El Defensor del Pueblo ha comunicado que ha iniciado una investigación de oficio con el propósito de evaluar la respuesta del Gobierno de España y las acciones tomadas, además de aquellas que están pendientes, frente a la severa crisis migratoria que afecta a Ceuta. Esta medida de la institución dirigida por Ángel Gabilondo llega dos semanas después del salto masivo a la frontera.
La entidad ha comenzado a solicitar información oficialmente tanto a la Secretaría de Estado de Migraciones como a la Delegación del Gobierno en la ciudad autónoma, respondiendo a las quejas sobre la condición de «gran precariedad» y falta de salubridad que padecen los migrantes que permanecen en la zona por insuficiencia en los recursos de acogida.
Prioridad en menores y trámites de asilo
La institución ha señalado una preocupación central respecto a la situación de los menores extranjeros no acompañados (MENA). Varios continúan sin ser identificados o se esconden en diversas áreas de la ciudad autónoma; en este contexto, el Defensor del Pueblo enfatiza el elevado riesgo que enfrentan las niñas que todavía no han sido incorporadas al sistema público de protección.
Requerimientos del Defensor del Pueblo:
├── Secretaría de Estado de Migraciones
│ ├── Condición humanitaria de las personas sin alojamiento.
│ └── Estado e identificación de los menores no acompañados.
└── Delegación del Gobierno en Ceuta
├── Cantidad de personas que necesitan protección internacional.
├── Trámites de solicitudes de asilo desde el 30 de julio.
└── Implementación del triaje establecido por la legislación europea.
Además, el Defensor ha solicitado a la Delegación del Gobierno un desglose de las cifras de solicitantes de asilo tras los sucesos del 30 de julio, así como el número de extranjeros de terceros países a quienes se les ha aplicado el procedimiento de triaje definido por la normativa europea.

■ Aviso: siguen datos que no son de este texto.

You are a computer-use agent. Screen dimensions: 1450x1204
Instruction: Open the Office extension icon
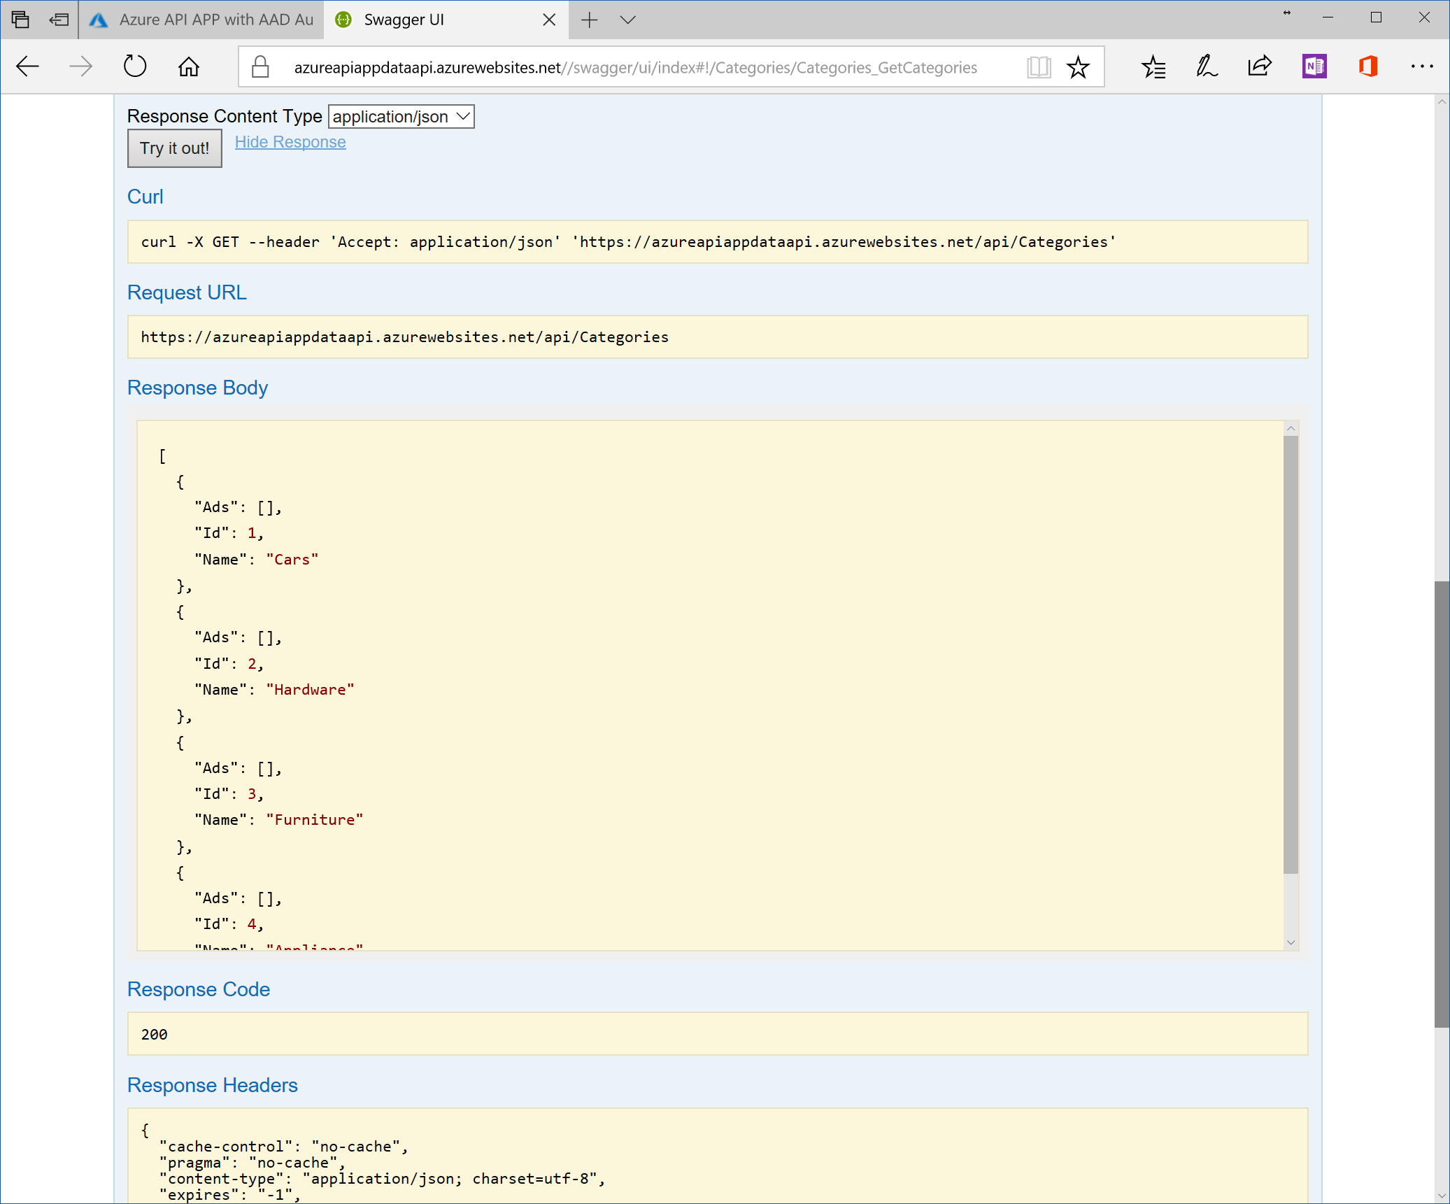click(1367, 67)
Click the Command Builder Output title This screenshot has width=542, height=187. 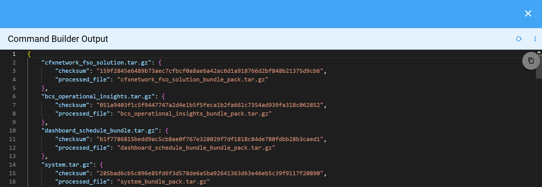coord(58,39)
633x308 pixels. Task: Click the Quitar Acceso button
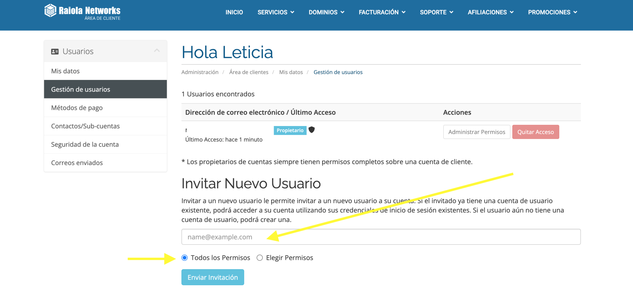(535, 132)
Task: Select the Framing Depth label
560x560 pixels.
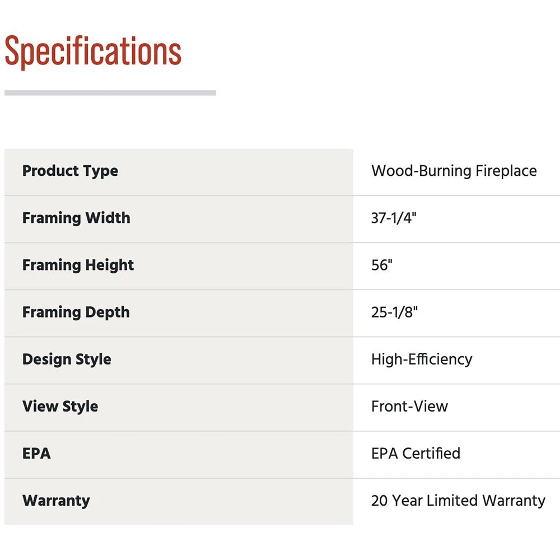Action: pyautogui.click(x=76, y=312)
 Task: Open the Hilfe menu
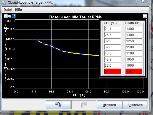(18, 10)
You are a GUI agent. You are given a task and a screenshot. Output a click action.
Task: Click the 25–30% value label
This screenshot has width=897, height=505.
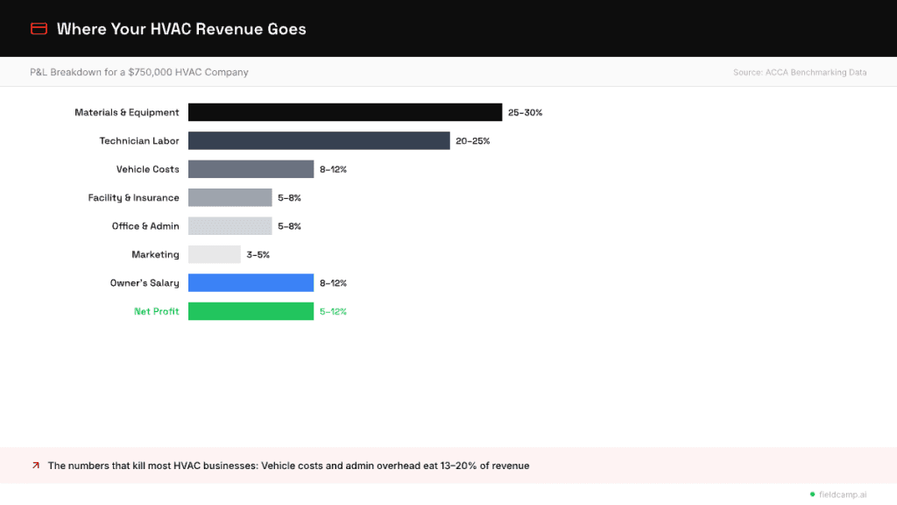(x=526, y=112)
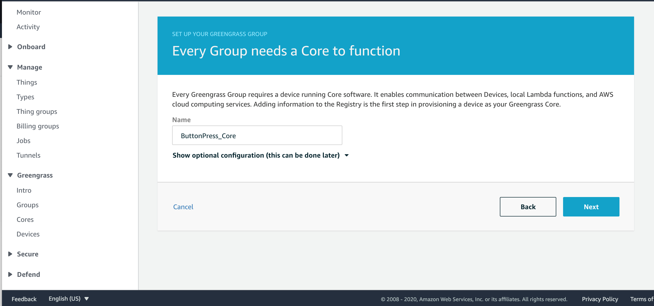The image size is (654, 306).
Task: Show optional configuration dropdown arrow
Action: point(347,155)
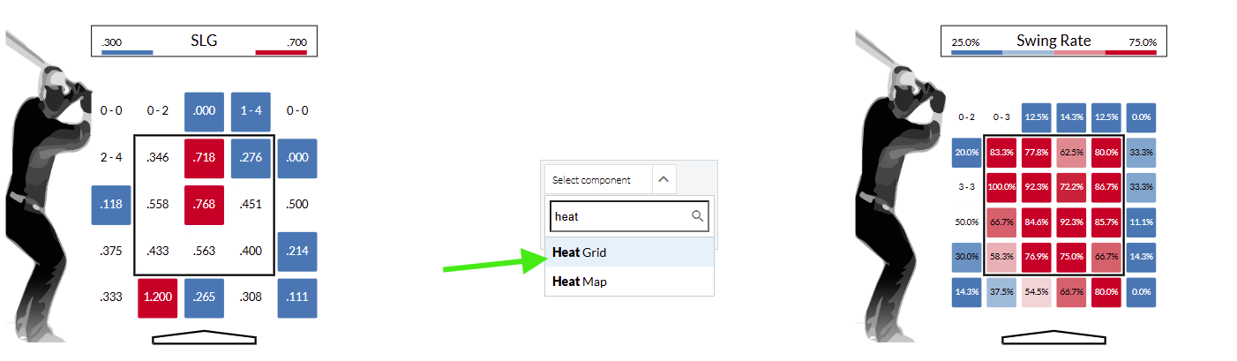The image size is (1237, 361).
Task: Click the home plate under Swing Rate grid
Action: tap(1053, 337)
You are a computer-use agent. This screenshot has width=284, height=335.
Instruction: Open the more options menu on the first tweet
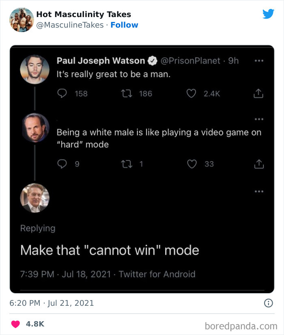pyautogui.click(x=258, y=60)
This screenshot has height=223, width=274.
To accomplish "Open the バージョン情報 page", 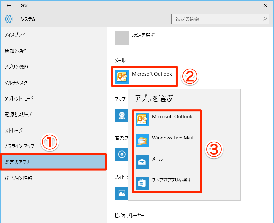I will click(19, 178).
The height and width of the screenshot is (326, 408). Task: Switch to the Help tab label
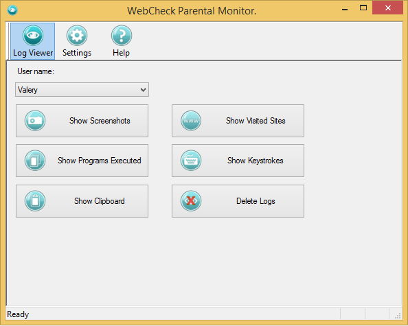(x=121, y=53)
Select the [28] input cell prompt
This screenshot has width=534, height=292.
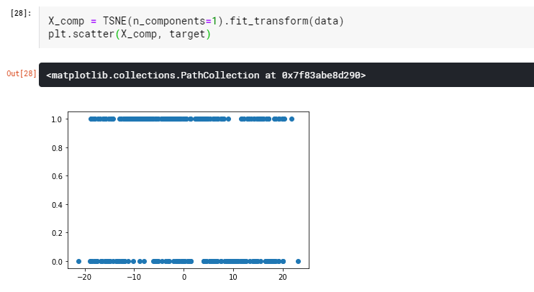(x=21, y=13)
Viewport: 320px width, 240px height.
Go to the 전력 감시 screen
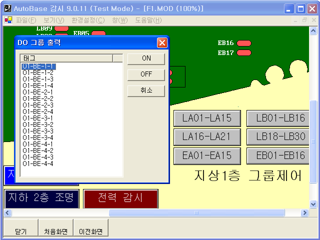[x=121, y=198]
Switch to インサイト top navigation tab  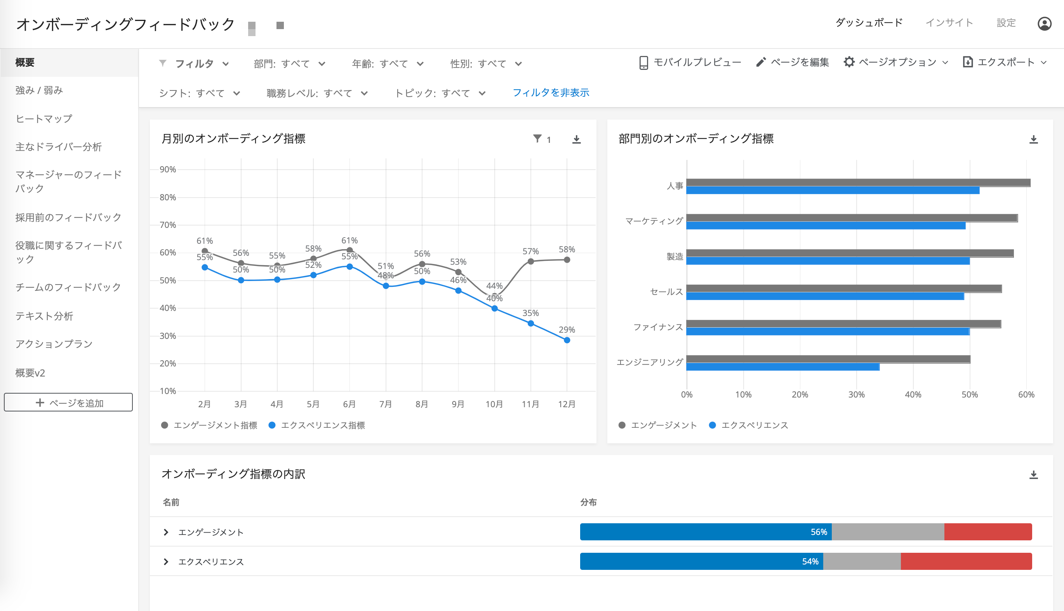click(949, 23)
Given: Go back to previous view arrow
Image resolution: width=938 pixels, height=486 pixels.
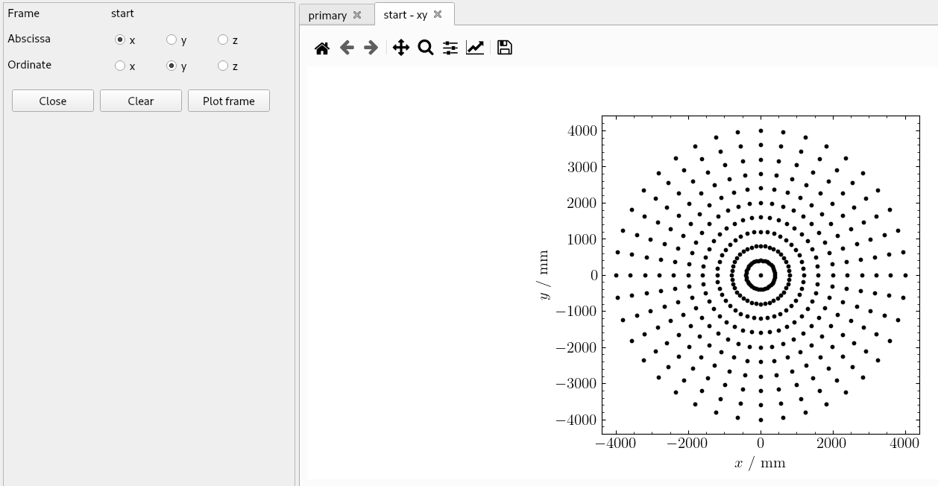Looking at the screenshot, I should (347, 48).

Manifestación de apoyo a la población de Ceuta
Ángel Gabilondo ha expresado su solidaridad con los residentes de Ceuta, quienes atraviesan «momentos de incertidumbre y preocupación ante esta situación». Desde la institución se sostiene que la solución a la emergencia no debe limitarse a una gestión pasiva de la permanencia de estas personas, destacando que «es fundamental dialogar con ellos, escucharlos y no solo observar su desplazamiento».